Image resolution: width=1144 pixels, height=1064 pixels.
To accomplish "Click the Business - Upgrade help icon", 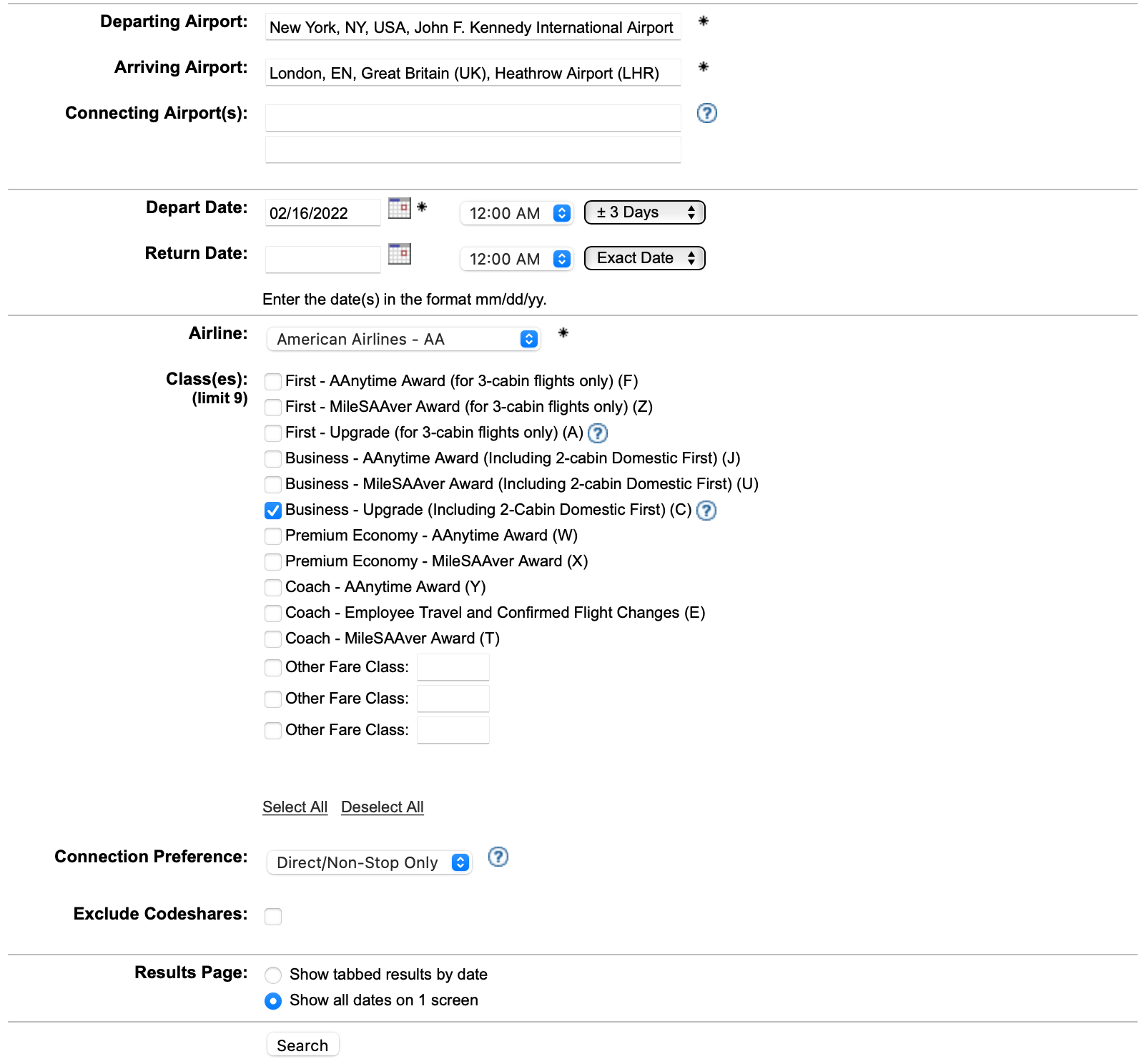I will (x=706, y=511).
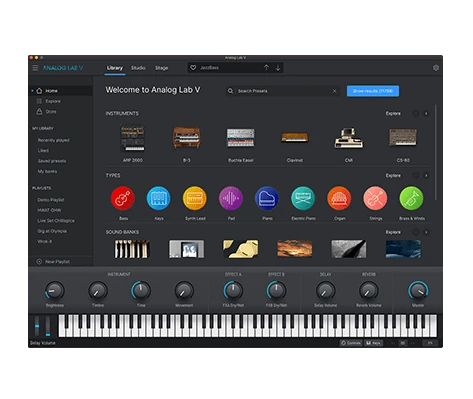The height and width of the screenshot is (399, 473).
Task: Show next Types page with right arrow
Action: point(426,176)
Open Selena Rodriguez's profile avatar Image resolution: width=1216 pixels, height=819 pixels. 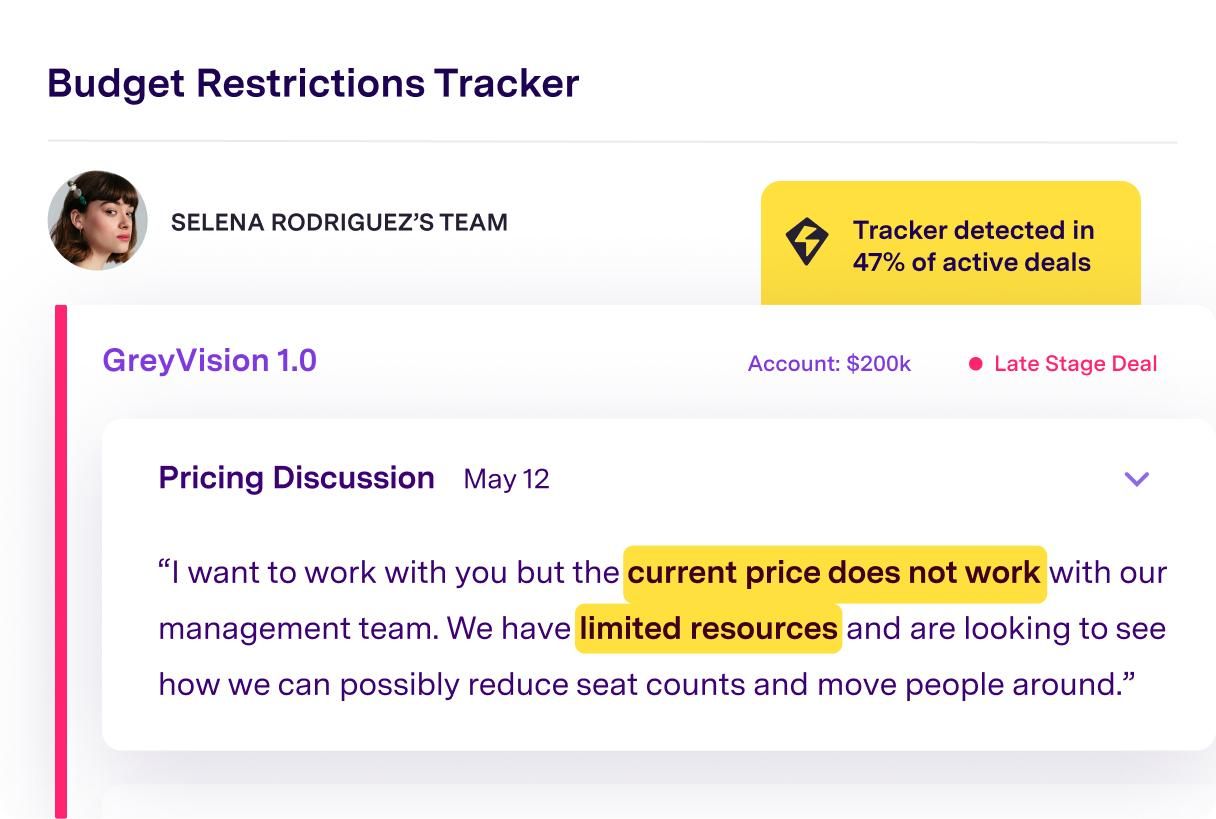click(97, 220)
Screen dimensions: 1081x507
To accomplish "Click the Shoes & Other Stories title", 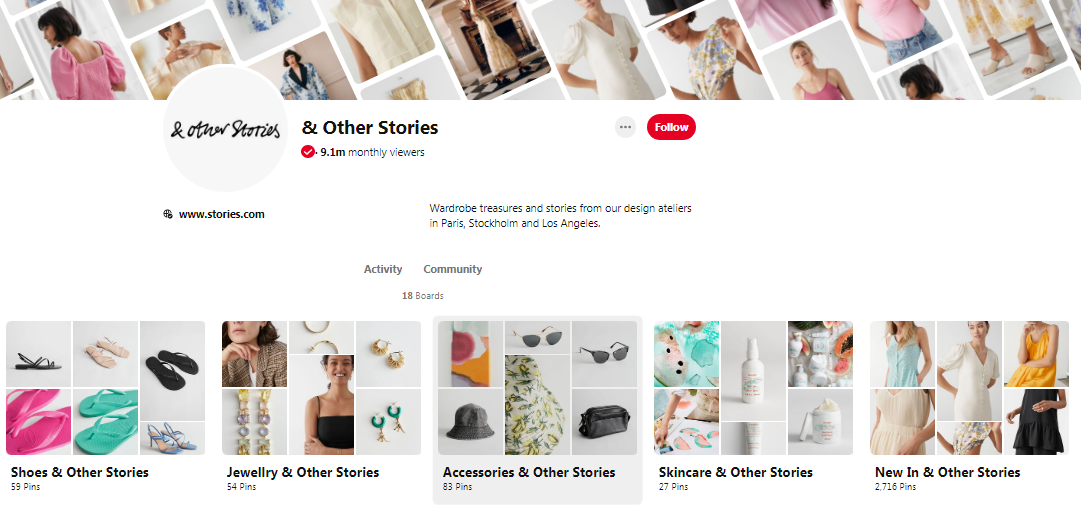I will pyautogui.click(x=80, y=473).
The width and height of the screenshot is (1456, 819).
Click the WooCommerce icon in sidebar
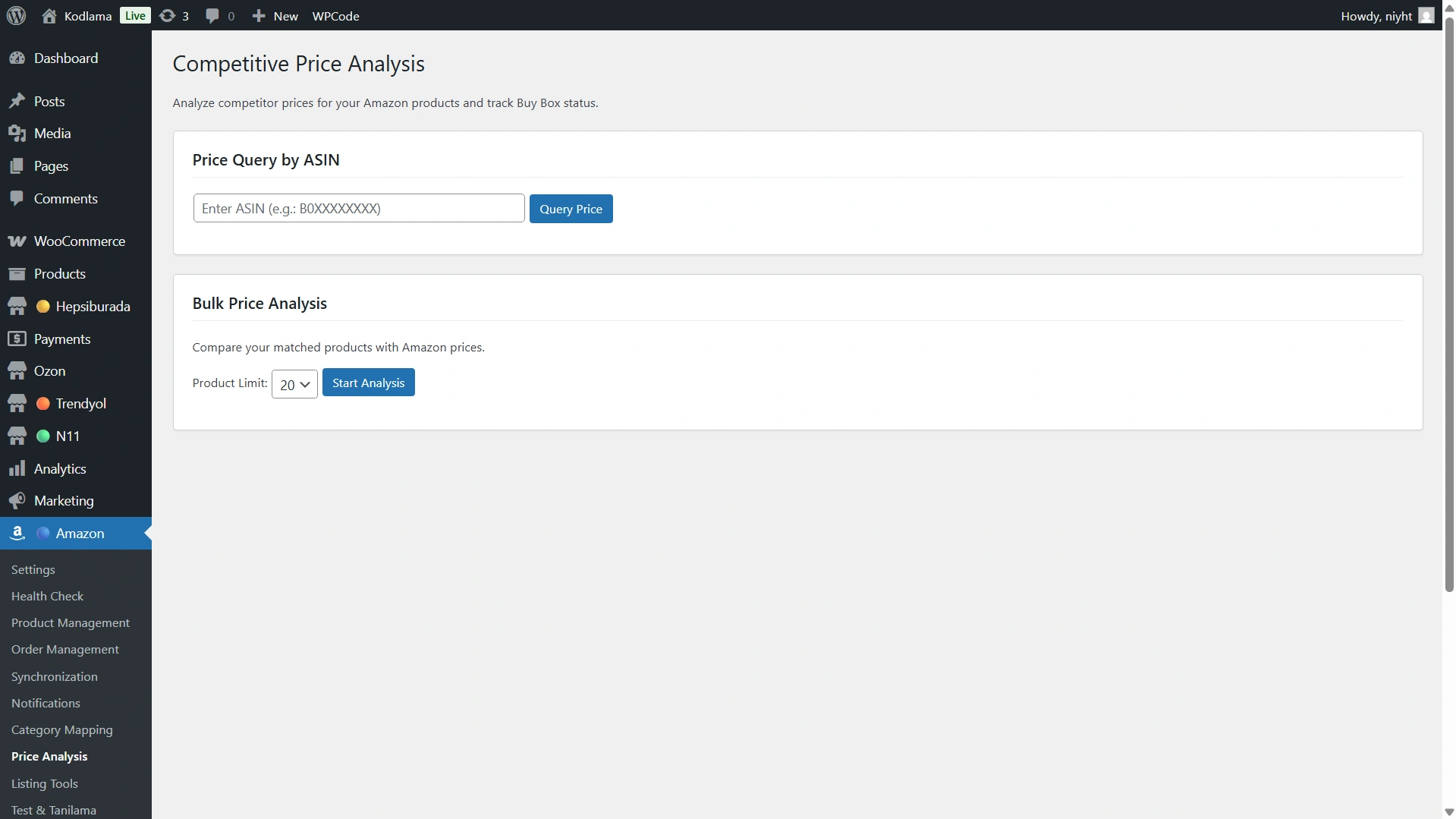tap(17, 241)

***

Everything from the line with "The width and" through the end of the records above, and nothing else, is to be quoted exactly; please leave the pictures out.

The width and height of the screenshot is (1456, 819).
Click the WooCommerce icon in sidebar
tap(17, 241)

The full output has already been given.